A Blog About Intellectual Property Litigation and the District of Delaware


It can take quite a while to resolve summary judgment motions. In essentially every patent case they take up hundreds of pages of briefing accompanied by hundreds more pages of declarations, reports, and exhibits on the most arcane technical matters.

Stack of Papers
Stack of Papers Christa Dodoo, Unsplash

For this reason, all of our Article III judges' form scheduling orders (except Judge Andrews) explicitly instruct the parties to leave 3 or 4 months (3 for Judge Connolly, 4 for the remainder) between the close of briefing and the pretrial conference.

Because a modern patent trial tends to involve a great deal of back and forth on exhibit lists, designations, statements of facts, etc., the pretrial order is usually prepared -- or at least begun -- without the benefit of a decision on Summary Judgment and Daubert Motions. It's a pain, but there's really nothing to be done about it.

Or is there?

The defendants in Novartis Pharms. Corp. v. HEC Pharm Co., Ltd., C.A. No. 20-133-JLH, F.I. 466 (D. Del. Oct. 28, 2025) decided to see if they could cut through this Gordian knot. Following Judge Hall's procedures, SJ briefing in that case concluded in September, and the pretrial conference was set for January. The schedule also had a hearing on the SJ motions set for December.
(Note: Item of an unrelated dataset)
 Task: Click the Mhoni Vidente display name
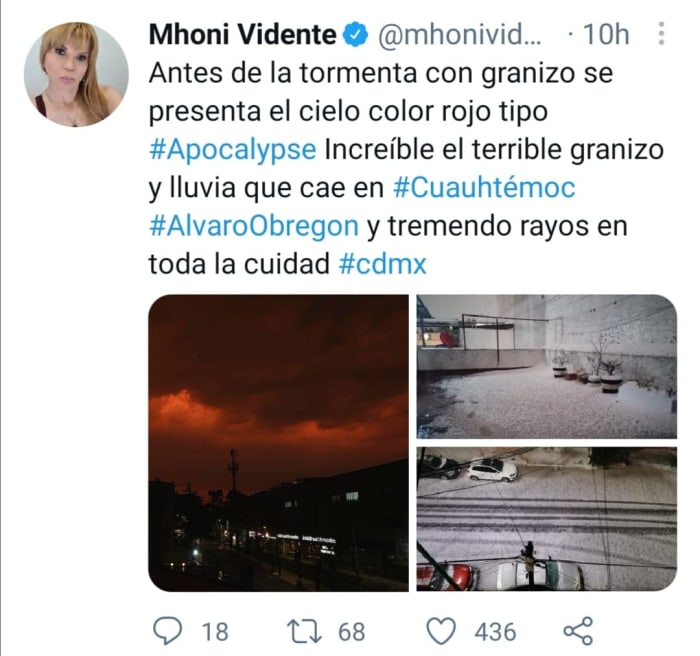click(242, 34)
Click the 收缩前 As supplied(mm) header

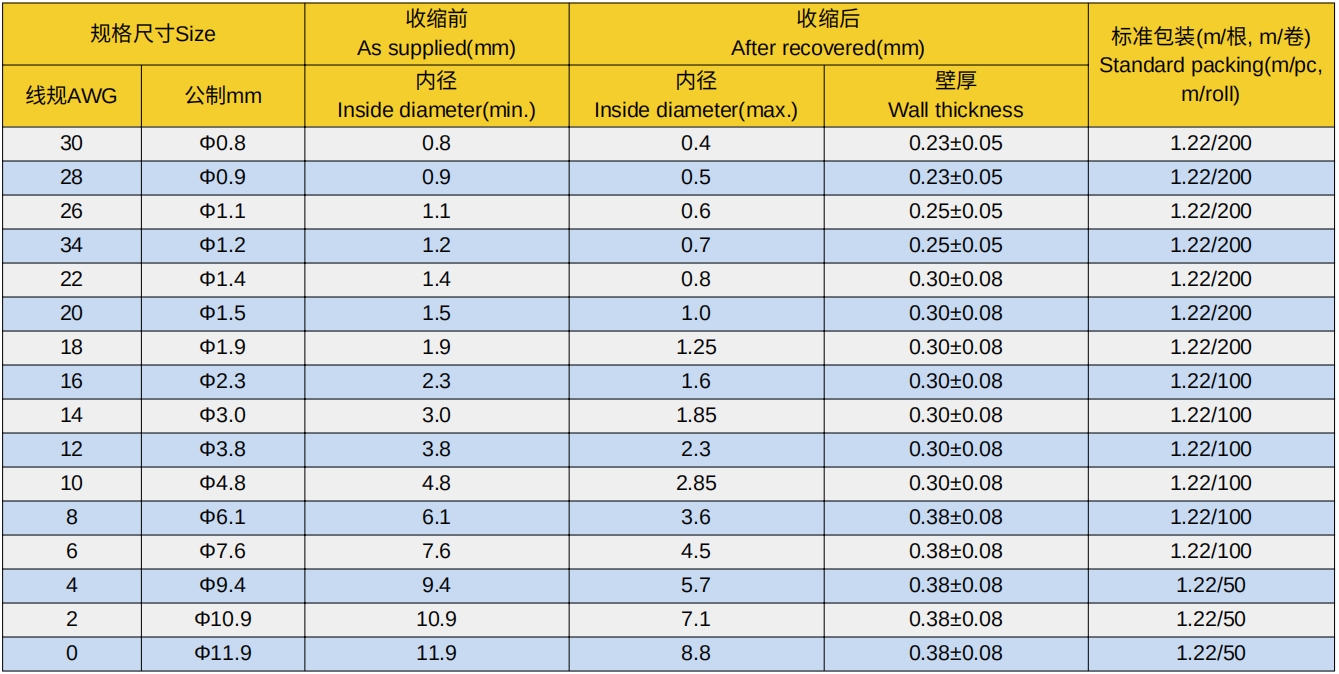tap(436, 34)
In October, as the parties began negotiating a pretrial exchange schedule, the defendants moved to continue the case and vacate the trial date pending a decision on the Dispositive motions which apparently covered infringement, validity and damages.

Plaintiff opposed, noting that Defendants had been aware of the schedule for many months and could not be heard to complain now.

Judge Hall was apparently unswayed by the request, denying the motion in a brief oral order a week after it was filed:

Defendants' Motion for Continuance of Pre-Trial Deadlines and Trial Date (D.I. 460 ) is DENIED.

Given that essentially all of the cases in the district follow a similar schedule, its perhaps not terribly surprising that an opposed motion on these grounds would be denied. Perhaps the more interesting question is whether a stipulated motion might have fared any better. I'll let you know if we see one.